The victim, Adbadalla Thabet, collected cash from gas stations in Downey, Bellflower, Compton and Lynwood early in the morning before driving to the bank.

After he was robbed and shot, a Los Angeles County sheriff’s detective found video surveillance that showed he had been followed by two cars whose license plates could not be seen.

The detective then sought a geofence warrant from a Superior Court judge that asked Google for location data for six designated spots on the morning of the murder.

That led to the identification of Daniel Meza and Walter Meneses, who pleaded guilty to the crimes. A California Court of Appeal rejected their 4th Amendment claim in 2023, even though the judges said they had legal doubts about the “novelty of the particular surveillance technique at issue.”

The Supreme Court has also been split on how to apply the 4th Amendment to new types of surveillance.

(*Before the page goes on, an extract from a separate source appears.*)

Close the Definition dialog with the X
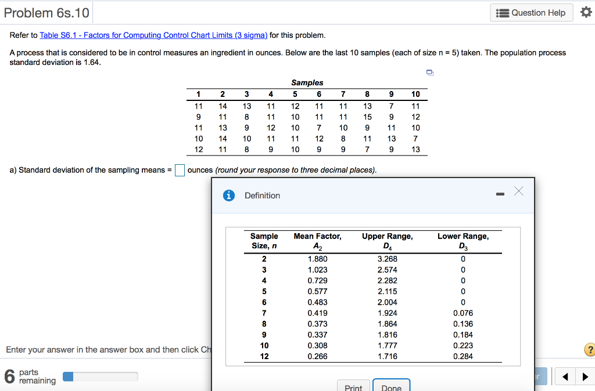 (x=518, y=191)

By a 5-4 vote, the court in 2018 ruled the FBI should have obtained a search warrant before it required a cellphone company to turn over 127 days of records for Timothy Carpenter, a suspect in a series of store robberies in Michigan.

The data confirmed Carpenter was nearby when four of the stores were robbed.

Chief Justice John G. Roberts, joined by four liberal justices, said this lengthy surveillance violated privacy rights protected by the 4th Amendment.

The “seismic shifts in technology” could permit total surveillance of the public, Roberts wrote, and “we decline to grant the state unrestricted access” to these databases.

But he described the Carpenter decision as “narrow” because it turned on the many weeks of surveillance data.

In dissent, four conservatives questioned how tracking someone’s driving violates their privacy. Surveillance cameras and license plate readers are commonly used by investigators and have rarely been challenged.

Solicitor Gen. D. John Sauer relies on that argument in his defense of Chatrie’s conviction. “An individual has no reasonable expectation of privacy in movements that anyone could see,” he wrote.

The justices will issue a decision by the end of June.